History

United States
- Laid down: date unknown
- Launched: in 1859 at Brownsville, Pennsylvania
- Acquired: 18 May 1862
- In service: c. May 1862
- Out of service: at war’s end
- Stricken: 1865 (est.)
- Fate: Sold, 17 August 1865

General characteristics
- Displacement: 123 tons
- Length: not known
- Beam: not known
- Draught: not known
- Propulsion: steam engine; stern wheel-propelled;
- Speed: not known
- Complement: not known
- Armament: two 12-pounder rifled guns

= USS T. D. Horner =

Tugboat of the United States Navy

The USS T. D. Horner was a stern-wheel steamer built in 1859 at Brownsville, Pennsylvania and was part of Colonel Charles Ellet, Jr.'s United States Ram Fleet during the American Civil War.

==Civil War service==
The ship was purchased by the War Department on 18 May 1862 for use on the Mississippi River and its tributaries in the Army's newly established flotilla which was popularly known as the "Ellet Ram Fleet."

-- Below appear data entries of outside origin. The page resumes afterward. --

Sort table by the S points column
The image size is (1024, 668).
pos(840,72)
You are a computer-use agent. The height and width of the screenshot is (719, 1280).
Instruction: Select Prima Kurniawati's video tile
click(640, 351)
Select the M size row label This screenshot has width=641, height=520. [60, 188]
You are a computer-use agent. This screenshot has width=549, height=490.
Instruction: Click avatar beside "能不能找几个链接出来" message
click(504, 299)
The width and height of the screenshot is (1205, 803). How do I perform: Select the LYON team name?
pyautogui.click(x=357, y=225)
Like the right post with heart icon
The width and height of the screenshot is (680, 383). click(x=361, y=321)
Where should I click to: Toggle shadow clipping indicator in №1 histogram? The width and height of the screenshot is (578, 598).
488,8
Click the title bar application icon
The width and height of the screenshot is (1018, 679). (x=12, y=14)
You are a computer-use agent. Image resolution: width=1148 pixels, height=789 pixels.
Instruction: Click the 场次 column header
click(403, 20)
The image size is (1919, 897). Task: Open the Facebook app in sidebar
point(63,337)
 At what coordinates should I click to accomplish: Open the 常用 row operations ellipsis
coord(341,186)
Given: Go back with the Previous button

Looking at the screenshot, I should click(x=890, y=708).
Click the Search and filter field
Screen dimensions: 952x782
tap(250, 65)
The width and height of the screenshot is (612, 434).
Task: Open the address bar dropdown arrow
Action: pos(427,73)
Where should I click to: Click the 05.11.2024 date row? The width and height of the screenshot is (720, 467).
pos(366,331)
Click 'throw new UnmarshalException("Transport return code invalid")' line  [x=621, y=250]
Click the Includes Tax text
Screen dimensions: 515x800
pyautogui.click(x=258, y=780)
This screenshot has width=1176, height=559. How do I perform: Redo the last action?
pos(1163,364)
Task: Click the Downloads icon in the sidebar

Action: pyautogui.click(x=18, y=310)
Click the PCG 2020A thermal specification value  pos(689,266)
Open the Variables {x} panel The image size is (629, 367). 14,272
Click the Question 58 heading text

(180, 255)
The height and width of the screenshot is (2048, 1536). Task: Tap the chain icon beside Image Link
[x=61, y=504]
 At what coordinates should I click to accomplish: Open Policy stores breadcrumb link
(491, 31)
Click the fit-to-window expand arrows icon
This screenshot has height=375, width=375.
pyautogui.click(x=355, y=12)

Commanded and manned by Union Army personnel, this organization operated in the same waters as the Western Flotilla (later to become the Mississippi Squadron) which had been established the previous summer, also under Army auspices but commanded and manned by Navy personnel.

The relationship between these organizations, which often cooperated in carrying out their overlapping missions, was never completely clarified. However, at no time was the Ram Fleet, or were its ships, taken into the Navy. T. D. Horner served the Ram Fleet and its successor, the Mississippi Marine Brigade, as a tug until the latter was dissolved on 24 August 1864.

==Post war==
After the Civil War ended, T. D. Horner was sold by the Government on 17 August 1865. She was re-documented for merchant service on 27 November 1865 and plied the Mississippi and its tributaries until New Year's Day 1868 when she hit a bridge at Louisville, Kentucky, and was damaged beyond economical repair.